Comment poser la laine de roche autour du conduit ?

La pose change selon que le conduit est neuf ou déjà en place. Dans les deux cas, gants épais, lunettes et masque FFP2 sont indispensables : les fibres irritent peau et voies respiratoires lors de la découpe.

Sur un conduit neuf

Le plus simple reste de choisir un conduit qui intègre déjà sa propre isolation. Deux options dominent :

  • Le conduit inox double ou triple paroi avec laine de roche pré-installée entre les peaux
  • Le boisseau maçonné isolé, qui combine inertie et finition enduite

Si le conduit choisi n’inclut pas d’isolation, on place les panneaux ou rouleaux de laine de roche autour du tube avant de fermer le coffrage. L’idée est de combler tous les vides sans laisser de pont thermique, en remontant l’isolant jusqu’à la sortie en toiture.

Sur un conduit existant

En rénovation, l’écart au feu prime sur tout le reste : 8 cm minimum entre la paroi du conduit et la première plaque de plâtre, même si l’isolant intermédiaire est incombustible.

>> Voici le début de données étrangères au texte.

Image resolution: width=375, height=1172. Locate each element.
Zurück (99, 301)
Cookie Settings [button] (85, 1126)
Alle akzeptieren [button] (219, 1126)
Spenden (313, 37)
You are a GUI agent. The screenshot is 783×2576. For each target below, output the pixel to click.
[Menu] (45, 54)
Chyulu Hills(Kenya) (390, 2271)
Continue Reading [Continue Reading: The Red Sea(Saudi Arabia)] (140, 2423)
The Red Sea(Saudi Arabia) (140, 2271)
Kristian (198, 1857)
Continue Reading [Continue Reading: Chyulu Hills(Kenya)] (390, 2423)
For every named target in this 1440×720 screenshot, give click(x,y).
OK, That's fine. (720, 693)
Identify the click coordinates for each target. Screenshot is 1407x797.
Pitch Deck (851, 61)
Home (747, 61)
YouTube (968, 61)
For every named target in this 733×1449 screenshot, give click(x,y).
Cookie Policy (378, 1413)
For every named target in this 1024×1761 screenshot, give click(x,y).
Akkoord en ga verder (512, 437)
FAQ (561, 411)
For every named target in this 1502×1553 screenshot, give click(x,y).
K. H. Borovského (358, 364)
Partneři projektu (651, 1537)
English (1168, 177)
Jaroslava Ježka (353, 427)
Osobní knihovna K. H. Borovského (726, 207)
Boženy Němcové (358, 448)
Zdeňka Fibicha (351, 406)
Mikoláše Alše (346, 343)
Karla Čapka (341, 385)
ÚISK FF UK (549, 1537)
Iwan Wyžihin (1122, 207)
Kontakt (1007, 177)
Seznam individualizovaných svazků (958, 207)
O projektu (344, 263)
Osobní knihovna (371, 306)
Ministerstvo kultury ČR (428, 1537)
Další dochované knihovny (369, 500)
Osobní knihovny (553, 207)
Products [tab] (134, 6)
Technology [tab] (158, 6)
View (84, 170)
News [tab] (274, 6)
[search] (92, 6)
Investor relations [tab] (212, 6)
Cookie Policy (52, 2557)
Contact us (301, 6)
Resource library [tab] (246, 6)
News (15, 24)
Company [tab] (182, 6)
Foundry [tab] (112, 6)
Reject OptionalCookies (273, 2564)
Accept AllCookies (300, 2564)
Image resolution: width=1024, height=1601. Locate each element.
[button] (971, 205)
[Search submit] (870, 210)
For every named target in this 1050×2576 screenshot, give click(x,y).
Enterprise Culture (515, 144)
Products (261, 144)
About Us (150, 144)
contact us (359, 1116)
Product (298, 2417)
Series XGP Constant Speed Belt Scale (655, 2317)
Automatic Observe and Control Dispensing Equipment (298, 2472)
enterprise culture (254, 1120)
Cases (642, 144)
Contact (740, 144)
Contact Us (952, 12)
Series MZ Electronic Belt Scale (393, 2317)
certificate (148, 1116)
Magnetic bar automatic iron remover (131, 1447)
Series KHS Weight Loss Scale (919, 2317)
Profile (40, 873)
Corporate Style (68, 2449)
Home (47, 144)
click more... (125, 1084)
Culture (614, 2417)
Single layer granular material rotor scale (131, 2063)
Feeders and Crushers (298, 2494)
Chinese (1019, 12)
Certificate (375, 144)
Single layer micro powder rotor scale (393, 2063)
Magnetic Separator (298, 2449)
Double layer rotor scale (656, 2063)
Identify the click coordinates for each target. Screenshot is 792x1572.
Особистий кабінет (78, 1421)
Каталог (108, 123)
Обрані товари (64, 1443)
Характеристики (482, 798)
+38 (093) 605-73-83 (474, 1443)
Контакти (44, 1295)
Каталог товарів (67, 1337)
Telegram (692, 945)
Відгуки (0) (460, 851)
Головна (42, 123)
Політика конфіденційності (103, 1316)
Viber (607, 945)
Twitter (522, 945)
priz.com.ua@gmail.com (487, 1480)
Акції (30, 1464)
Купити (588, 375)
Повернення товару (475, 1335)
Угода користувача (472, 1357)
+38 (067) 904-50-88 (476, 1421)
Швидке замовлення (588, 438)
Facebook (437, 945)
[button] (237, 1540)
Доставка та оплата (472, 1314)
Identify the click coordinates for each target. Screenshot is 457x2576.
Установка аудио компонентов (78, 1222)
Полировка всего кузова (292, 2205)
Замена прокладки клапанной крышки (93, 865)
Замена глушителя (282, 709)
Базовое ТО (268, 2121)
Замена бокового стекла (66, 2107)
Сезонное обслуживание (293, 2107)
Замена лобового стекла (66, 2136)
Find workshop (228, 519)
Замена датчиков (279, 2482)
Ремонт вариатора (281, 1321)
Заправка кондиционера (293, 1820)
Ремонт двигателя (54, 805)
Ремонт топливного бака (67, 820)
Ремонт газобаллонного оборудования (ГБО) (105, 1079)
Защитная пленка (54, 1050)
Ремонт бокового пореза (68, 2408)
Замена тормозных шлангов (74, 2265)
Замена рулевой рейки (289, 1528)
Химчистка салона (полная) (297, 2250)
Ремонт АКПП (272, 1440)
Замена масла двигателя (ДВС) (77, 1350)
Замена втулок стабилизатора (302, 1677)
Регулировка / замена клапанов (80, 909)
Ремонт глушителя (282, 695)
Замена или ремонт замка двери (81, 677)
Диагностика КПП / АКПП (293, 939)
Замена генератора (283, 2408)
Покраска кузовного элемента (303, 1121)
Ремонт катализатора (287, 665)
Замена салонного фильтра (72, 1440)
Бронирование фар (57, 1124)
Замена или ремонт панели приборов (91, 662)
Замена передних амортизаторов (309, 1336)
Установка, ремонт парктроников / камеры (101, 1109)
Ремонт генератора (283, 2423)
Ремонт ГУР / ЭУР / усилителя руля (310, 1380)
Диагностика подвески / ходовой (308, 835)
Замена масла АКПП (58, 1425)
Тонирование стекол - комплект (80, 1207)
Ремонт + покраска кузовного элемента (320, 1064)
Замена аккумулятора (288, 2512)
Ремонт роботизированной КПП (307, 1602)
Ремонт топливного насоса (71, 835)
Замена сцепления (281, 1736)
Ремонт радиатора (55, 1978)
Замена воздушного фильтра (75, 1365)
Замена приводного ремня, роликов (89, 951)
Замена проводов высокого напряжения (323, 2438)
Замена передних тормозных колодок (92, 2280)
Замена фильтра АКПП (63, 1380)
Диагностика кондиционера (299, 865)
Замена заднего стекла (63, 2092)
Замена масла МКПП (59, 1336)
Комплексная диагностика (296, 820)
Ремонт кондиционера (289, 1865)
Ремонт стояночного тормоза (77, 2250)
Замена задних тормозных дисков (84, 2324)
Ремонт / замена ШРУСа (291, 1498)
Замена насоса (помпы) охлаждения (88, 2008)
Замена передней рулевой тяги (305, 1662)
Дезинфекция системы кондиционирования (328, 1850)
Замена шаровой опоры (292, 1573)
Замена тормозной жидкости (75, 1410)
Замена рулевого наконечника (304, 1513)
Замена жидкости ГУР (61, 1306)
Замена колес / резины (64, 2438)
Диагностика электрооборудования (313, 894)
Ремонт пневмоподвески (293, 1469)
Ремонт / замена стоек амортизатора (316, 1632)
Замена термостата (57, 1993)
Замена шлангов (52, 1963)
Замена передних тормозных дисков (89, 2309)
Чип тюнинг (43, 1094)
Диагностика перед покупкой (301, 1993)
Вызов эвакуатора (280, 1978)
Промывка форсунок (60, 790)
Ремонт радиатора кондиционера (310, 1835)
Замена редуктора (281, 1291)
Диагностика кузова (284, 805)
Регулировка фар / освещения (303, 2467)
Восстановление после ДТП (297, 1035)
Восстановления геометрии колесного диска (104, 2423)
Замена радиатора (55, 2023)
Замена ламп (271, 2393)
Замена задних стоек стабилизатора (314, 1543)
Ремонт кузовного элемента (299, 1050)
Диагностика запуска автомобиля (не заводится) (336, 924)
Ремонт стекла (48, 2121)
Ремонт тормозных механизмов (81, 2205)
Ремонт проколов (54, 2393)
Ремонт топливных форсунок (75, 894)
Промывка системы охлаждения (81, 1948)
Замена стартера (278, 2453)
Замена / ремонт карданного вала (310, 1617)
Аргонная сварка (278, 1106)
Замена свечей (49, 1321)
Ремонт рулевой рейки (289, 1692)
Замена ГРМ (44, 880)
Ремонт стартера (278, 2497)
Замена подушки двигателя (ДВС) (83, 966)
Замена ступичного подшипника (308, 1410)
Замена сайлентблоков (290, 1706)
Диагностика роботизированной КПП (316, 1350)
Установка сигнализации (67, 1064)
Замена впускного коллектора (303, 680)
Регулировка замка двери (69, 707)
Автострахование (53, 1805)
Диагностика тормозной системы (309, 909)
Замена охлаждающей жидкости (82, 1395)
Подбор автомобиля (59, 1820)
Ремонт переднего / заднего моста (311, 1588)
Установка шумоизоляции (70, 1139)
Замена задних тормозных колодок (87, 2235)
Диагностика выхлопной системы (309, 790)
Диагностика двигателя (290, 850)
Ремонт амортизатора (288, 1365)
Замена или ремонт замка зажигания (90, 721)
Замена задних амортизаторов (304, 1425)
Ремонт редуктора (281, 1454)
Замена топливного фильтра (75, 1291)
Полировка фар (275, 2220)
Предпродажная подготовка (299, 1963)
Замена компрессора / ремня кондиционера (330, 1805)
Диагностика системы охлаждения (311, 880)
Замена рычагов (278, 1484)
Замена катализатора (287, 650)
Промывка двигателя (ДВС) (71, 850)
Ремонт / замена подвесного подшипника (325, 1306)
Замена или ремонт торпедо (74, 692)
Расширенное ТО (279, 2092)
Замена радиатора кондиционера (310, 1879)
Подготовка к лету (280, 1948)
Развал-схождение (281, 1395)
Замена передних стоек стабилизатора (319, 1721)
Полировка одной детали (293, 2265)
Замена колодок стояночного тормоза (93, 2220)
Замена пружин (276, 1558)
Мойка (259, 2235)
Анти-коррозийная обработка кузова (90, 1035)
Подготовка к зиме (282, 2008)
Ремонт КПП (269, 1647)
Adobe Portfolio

La méthode tient en quelques étapes :

  1. Ramonage complet du conduit, puis nettoyage des parois extérieures
  2. Mesure de la circonférence et découpe des panneaux à la dimension
  3. Mise en place de la laine non revêtue contre le boisseau ou le tube isolé, fixation par colliers métalliques ou bandes adhésives haute température
  4. Habillage par plaque de plâtre type GypsoLignum ou Fermacell en respectant la distance au feu

Sur la traversée des combles, on enroule la laine sur toute la hauteur du conduit jusqu’au passage de toiture. Aucun espace ne doit rester ouvert. C’est aussi l’occasion idéale pour vérifier l’état général de l’isolation environnante : si le chantier touche l’isolation thermique des combles perdus, traiter les deux postes en même temps évite de rouvrir le passage plus tard.

Quelles alternatives à la laine de roche ?

La laine de roche reste populaire, mais sa fabrication est énergivore et émet beaucoup de CO2. Pour les rénovations à dominante écologique, deux matériaux incombustibles minéraux donnent de bons résultats autour d’un conduit :

  • La perlite expansée en vrac, conductivité 0,050 W/m·K, parfaite pour combler le pont thermique au passage de toiture
  • Les billes d’argile expansée, conductivité 0,1 W/m·K, plutôt utilisées en remplissage de coffrage bas

Côté habillage, les plaques de plâtre renforcées (Fermacell, GypsoLignum) classées A2 ou A1 remplacent avantageusement le BA13 standard quand on veut réduire la distance au feu.

Le verre cellulaire, présent sous forme de manchons préfabriqués, fonctionne aussi mais reste cher pour cet usage. La laine de céramique, plus technique, intervient surtout côté tubage intérieur quand les températures grimpent au-delà de 600 °C.

Le bon réflexe consiste à panacher : laine de roche au contact direct du conduit pour son comportement au feu prouvé, isolant biosourcé ou perlite au-delà de la zone de sécurité pour limiter l’impact carbone du chantier.